* **Pointing records for text and elements**
· · · · ·

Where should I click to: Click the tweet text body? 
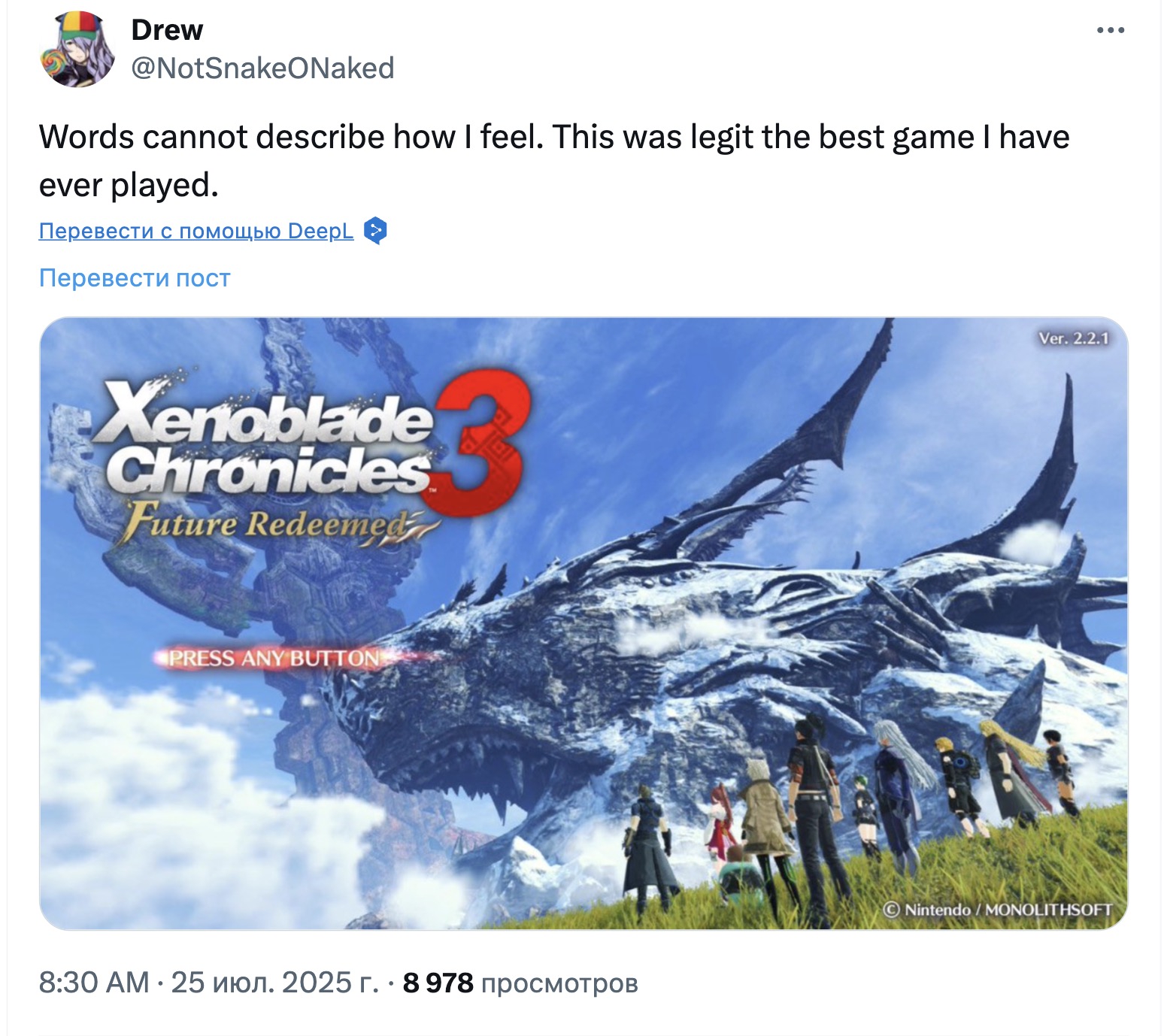(554, 161)
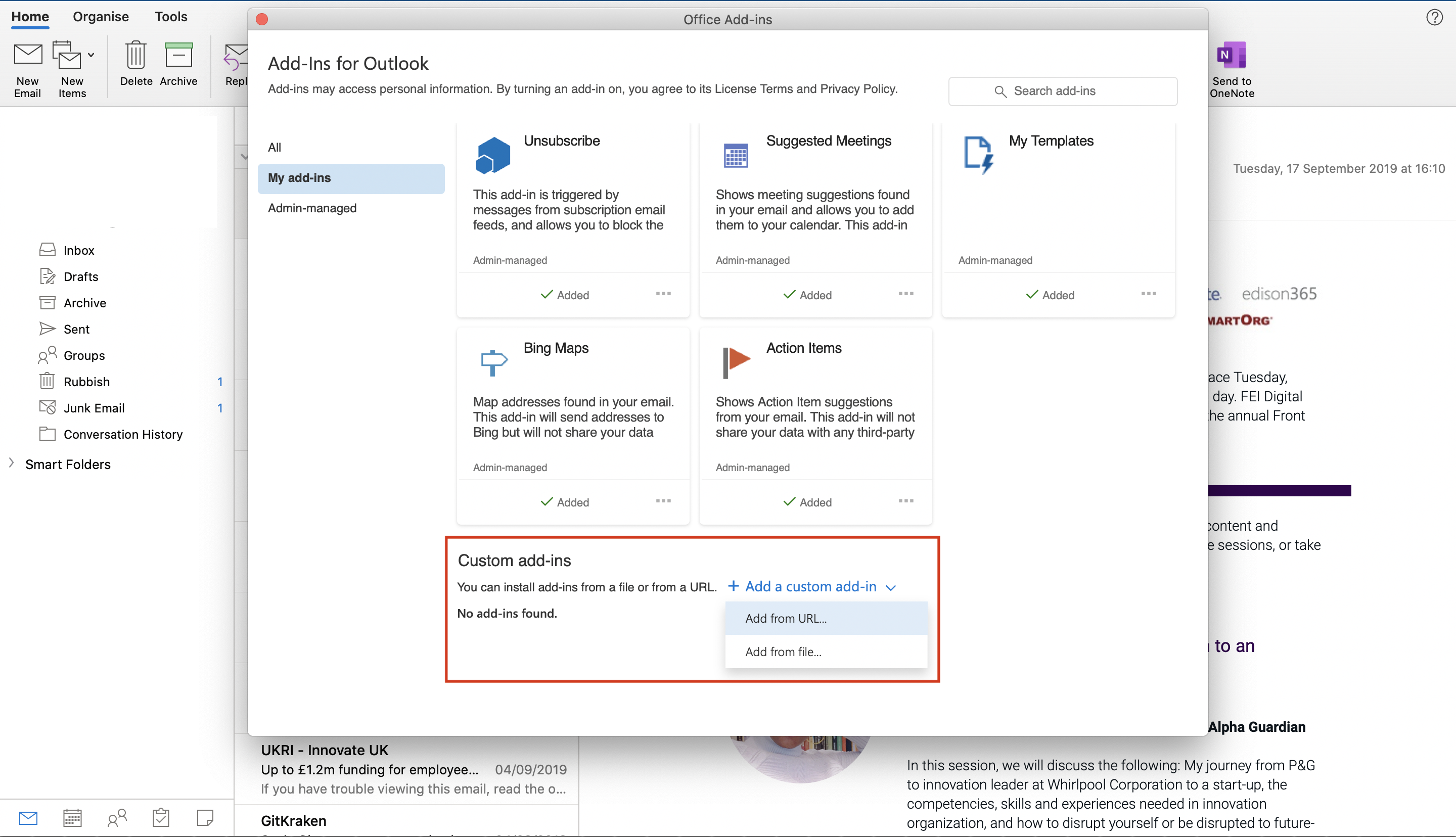1456x837 pixels.
Task: Open the Add a custom add-in dropdown
Action: point(811,586)
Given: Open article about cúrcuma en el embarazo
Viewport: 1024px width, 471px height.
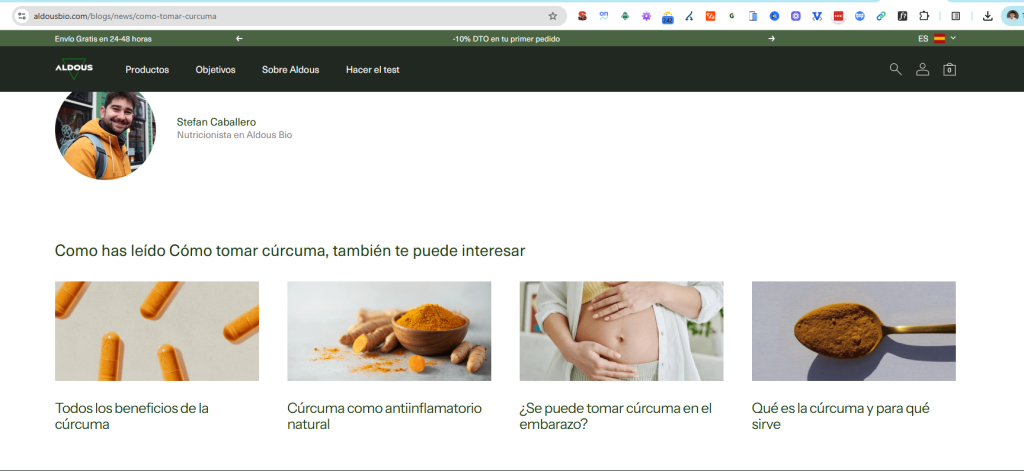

· · · · ·

Update these lines by changing "tweet" to "post" and leave everything else unchanged. Omit the pictures from your answer.

Where should I click to: Click the post text body? 
(554, 161)
1456x837 pixels.
Task: Open the Add a custom add-in dropdown
Action: point(811,586)
Given: Open article about cúrcuma en el embarazo
Viewport: 1024px width, 471px height.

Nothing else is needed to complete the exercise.